Search code examples
hadoop-yarndask

Dask Yarn failed to allocate number of workers


We have a CDH cluster (version 5.14.4) with 6 worker servers with a total of 384 vcores (64 cores per server).
We are running some ETL processes using dask version 2.8.1, dask-yarn version 0.8 with skein 0.8 .
Currently we are having problem allocating the maximum number of workers .
We are not able to run a job with more the 18 workers! (we can see the actual number of workers in the dask dashboad.
The definition of the cluster is as follows:

cluster = YarnCluster(environment = 'path/to/my/env.tar.gz',
                      n_workers = 24,
                      worker_vcores = 4, 
                      worker_memory= '64GB'
                      )  

Even when increasing the number of workers to 50 nothing changes, although when changing the worker_vcores or worker_memory we can see the changes in the dashboard.

Any suggestions?

update

Following @jcrist answer I realized that I didn't fully understand the termenology between the Yarn web UI application dashboard and the Yarn Cluster parameters.

From my understanding:

  1. a Yarn Container is equal to a dask worker.
  2. When ever a Yarn cluster is generated there are 2 additional workers/containers that are running (one for a Schedualer and one for a logger - each with 1 vCore)
  3. The limitation between the n_workers * worker_vcores vs. n_workers * worker_memory that I still need fully grok.

There is another issue - while optemizing I tried using cluster.adapt().

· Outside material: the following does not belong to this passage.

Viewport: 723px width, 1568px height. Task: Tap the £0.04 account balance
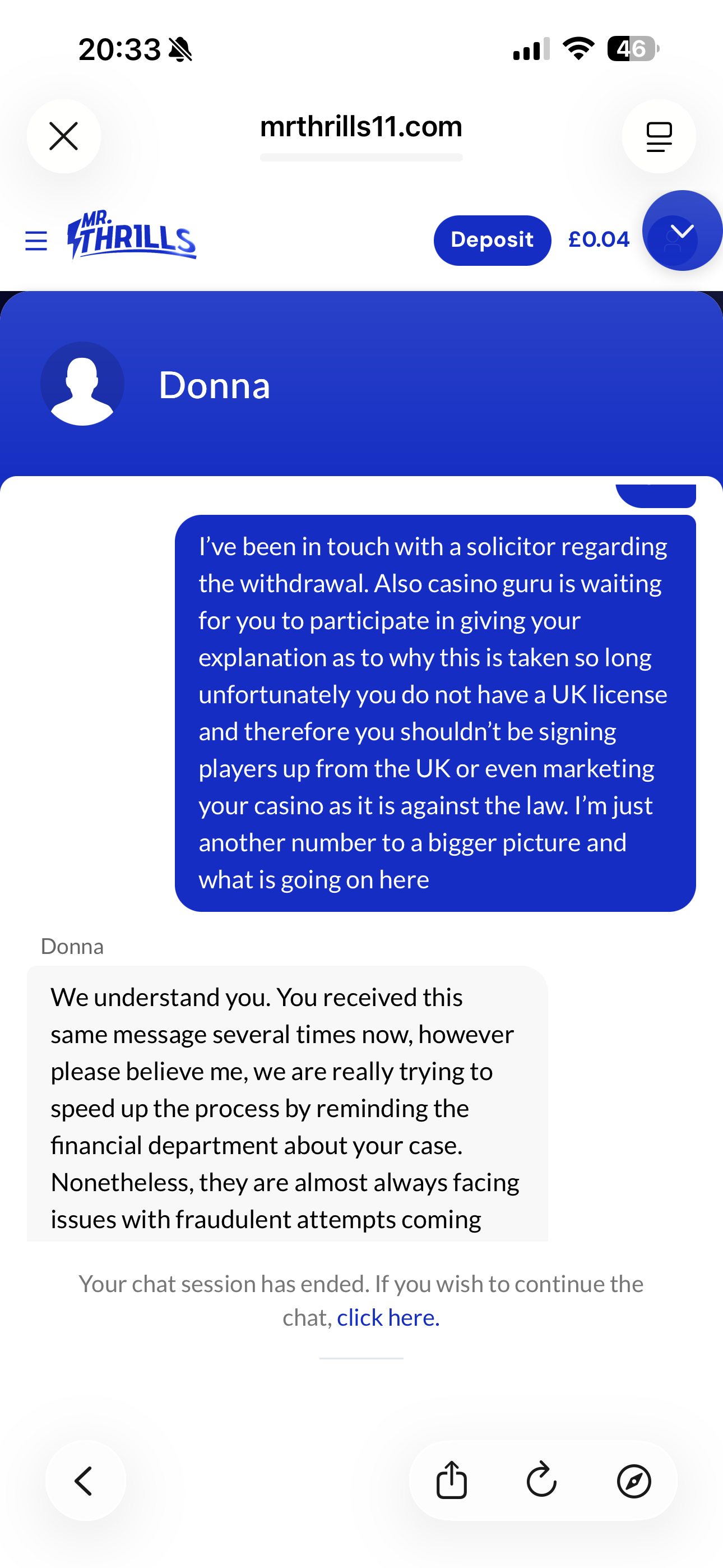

The cluster was running with 10 workers each with 10 ntrheads with a limit of 100GB but in the Yarn web UI there was only displayed 2 conteiners running (my cluster has 384 vCorres and 1.9TB so there is still plenty of room to expand). probably worth to open a different question.


Solution

  • There are many reasons why a job may be denied more containers. Do you have enough memory across your cluster to allocate that many 64 GiB chunks? Further, does 64 GiB tile evenly across your cluster nodes? Is your YARN cluster configured to allow jobs that large in this queue? Are there competing jobs that are also taking resources?

    You can see the status of all containers using the ApplicationClient.get_containers method.

    >>> cluster.application_client.get_containers()
    

    You could filter on state REQUESTED to see just the pending containers

    >>> cluster.application_client.get_containers(states=['REQUESTED'])
    

    this should give you some insight as to what's been requested but not allocated.

    If you suspect a bug in dask-yarn, feel free to file an issue (including logs from the application master for a problematic run), but I suspect this is more an issue with the size of containers you're requesting, and how your queue is configured/currently used.